#### YOUR OBJECTIVE
Copy every entry below, exactly and in full.

/---

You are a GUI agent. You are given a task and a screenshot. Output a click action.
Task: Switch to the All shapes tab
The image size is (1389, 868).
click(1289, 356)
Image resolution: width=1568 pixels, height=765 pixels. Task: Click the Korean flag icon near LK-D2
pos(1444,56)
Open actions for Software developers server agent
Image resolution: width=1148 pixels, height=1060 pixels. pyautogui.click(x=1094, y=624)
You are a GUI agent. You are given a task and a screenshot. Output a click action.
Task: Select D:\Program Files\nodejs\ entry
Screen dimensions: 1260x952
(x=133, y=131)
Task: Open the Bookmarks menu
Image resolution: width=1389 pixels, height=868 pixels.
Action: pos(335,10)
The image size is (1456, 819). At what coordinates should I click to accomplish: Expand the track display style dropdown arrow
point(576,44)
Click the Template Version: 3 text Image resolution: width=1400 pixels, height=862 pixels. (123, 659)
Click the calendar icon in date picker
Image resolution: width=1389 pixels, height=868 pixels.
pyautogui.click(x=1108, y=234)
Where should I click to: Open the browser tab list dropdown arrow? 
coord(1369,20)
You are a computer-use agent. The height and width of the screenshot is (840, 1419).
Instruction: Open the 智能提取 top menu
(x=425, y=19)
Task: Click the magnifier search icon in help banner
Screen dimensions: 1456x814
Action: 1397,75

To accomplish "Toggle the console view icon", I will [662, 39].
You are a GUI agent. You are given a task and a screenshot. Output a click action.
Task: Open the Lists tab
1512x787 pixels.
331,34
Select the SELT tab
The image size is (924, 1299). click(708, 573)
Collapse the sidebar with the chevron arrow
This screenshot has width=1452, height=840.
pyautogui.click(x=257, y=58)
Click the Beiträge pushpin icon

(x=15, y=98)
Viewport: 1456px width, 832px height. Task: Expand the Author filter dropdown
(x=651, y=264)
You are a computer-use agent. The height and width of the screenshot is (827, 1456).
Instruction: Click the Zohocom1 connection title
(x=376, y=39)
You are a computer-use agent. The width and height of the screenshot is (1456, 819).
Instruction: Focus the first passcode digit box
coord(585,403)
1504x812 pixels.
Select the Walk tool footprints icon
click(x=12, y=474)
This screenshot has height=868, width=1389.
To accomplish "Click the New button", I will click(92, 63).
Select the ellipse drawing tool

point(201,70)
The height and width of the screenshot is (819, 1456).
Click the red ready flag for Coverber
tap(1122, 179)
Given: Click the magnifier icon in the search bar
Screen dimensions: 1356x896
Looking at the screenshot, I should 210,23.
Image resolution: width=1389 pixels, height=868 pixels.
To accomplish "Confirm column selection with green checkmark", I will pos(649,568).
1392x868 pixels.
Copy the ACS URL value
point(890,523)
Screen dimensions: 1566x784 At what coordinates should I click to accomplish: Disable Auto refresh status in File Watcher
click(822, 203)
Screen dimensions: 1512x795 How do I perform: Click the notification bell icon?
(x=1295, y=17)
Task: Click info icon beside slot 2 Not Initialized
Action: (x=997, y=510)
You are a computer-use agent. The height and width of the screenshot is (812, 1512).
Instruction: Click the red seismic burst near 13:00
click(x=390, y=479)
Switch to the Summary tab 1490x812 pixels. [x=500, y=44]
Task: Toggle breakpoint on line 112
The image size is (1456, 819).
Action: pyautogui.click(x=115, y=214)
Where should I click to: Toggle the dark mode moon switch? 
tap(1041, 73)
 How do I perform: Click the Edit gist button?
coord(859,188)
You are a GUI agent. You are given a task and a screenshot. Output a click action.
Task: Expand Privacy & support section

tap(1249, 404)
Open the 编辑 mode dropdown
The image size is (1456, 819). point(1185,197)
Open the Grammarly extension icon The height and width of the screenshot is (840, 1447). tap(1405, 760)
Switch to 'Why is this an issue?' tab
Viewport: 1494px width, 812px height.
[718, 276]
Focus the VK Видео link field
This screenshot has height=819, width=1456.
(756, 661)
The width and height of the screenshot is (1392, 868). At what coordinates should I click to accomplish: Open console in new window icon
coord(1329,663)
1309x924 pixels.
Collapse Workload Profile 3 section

\---

#### ANSWER TO THE PROBLEM
You are a GUI agent. You are given a task and a screenshot. Output a click action.
Task: Switch to the All shapes tab
The image size is (1389, 868).
click(1289, 356)
Image resolution: width=1568 pixels, height=765 pixels. Task: Click the Korean flag icon near LK-D2
pos(1444,56)
Open actions for Software developers server agent
Image resolution: width=1148 pixels, height=1060 pixels. pyautogui.click(x=1094, y=624)
You are a GUI agent. You are given a task and a screenshot. Output a click action.
Task: Select D:\Program Files\nodejs\ entry
Screen dimensions: 1260x952
(x=133, y=131)
Task: Open the Bookmarks menu
Image resolution: width=1389 pixels, height=868 pixels.
Action: pos(335,10)
The image size is (1456, 819). At what coordinates should I click to accomplish: Expand the track display style dropdown arrow
point(576,44)
Click the Template Version: 3 text Image resolution: width=1400 pixels, height=862 pixels. (123, 659)
Click the calendar icon in date picker
Image resolution: width=1389 pixels, height=868 pixels.
pyautogui.click(x=1108, y=234)
Where should I click to: Open the browser tab list dropdown arrow? 
coord(1369,20)
You are a computer-use agent. The height and width of the screenshot is (840, 1419).
Instruction: Open the 智能提取 top menu
(x=425, y=19)
Task: Click the magnifier search icon in help banner
Screen dimensions: 1456x814
Action: 1397,75

To accomplish "Toggle the console view icon", I will [662, 39].
You are a GUI agent. You are given a task and a screenshot. Output a click action.
Task: Open the Lists tab
1512x787 pixels.
331,34
Select the SELT tab
The image size is (924, 1299). click(708, 573)
Collapse the sidebar with the chevron arrow
This screenshot has width=1452, height=840.
pyautogui.click(x=257, y=58)
Click the Beiträge pushpin icon

(x=15, y=98)
Viewport: 1456px width, 832px height. Task: Expand the Author filter dropdown
(x=651, y=264)
You are a computer-use agent. The height and width of the screenshot is (827, 1456).
Instruction: Click the Zohocom1 connection title
(x=376, y=39)
You are a computer-use agent. The width and height of the screenshot is (1456, 819).
Instruction: Focus the first passcode digit box
coord(585,403)
1504x812 pixels.
Select the Walk tool footprints icon
click(x=12, y=474)
This screenshot has height=868, width=1389.
To accomplish "Click the New button", I will click(92, 63).
Select the ellipse drawing tool

point(201,70)
The height and width of the screenshot is (819, 1456).
Click the red ready flag for Coverber
tap(1122, 179)
Given: Click the magnifier icon in the search bar
Screen dimensions: 1356x896
Looking at the screenshot, I should 210,23.
Image resolution: width=1389 pixels, height=868 pixels.
To accomplish "Confirm column selection with green checkmark", I will pos(649,568).
1392x868 pixels.
Copy the ACS URL value
point(890,523)
Screen dimensions: 1566x784 At what coordinates should I click to accomplish: Disable Auto refresh status in File Watcher
click(822, 203)
Screen dimensions: 1512x795 How do I perform: Click the notification bell icon?
(x=1295, y=17)
Task: Click info icon beside slot 2 Not Initialized
Action: (x=997, y=510)
You are a computer-use agent. The height and width of the screenshot is (812, 1512).
Instruction: Click the red seismic burst near 13:00
click(x=390, y=479)
Switch to the Summary tab 1490x812 pixels. [x=500, y=44]
Task: Toggle breakpoint on line 112
The image size is (1456, 819).
Action: pyautogui.click(x=115, y=214)
Where should I click to: Toggle the dark mode moon switch? 
tap(1041, 73)
 How do I perform: Click the Edit gist button?
coord(859,188)
You are a GUI agent. You are given a task and a screenshot. Output a click action.
Task: Expand Privacy & support section

tap(1249, 404)
Open the 编辑 mode dropdown
The image size is (1456, 819). point(1185,197)
Open the Grammarly extension icon The height and width of the screenshot is (840, 1447). tap(1405, 760)
Switch to 'Why is this an issue?' tab
Viewport: 1494px width, 812px height.
[718, 276]
Focus the VK Видео link field
This screenshot has height=819, width=1456.
(756, 661)
The width and height of the screenshot is (1392, 868). At what coordinates should I click to accomplish: Open console in new window icon
coord(1329,663)
1309x924 pixels.
Collapse Workload Profile 3 section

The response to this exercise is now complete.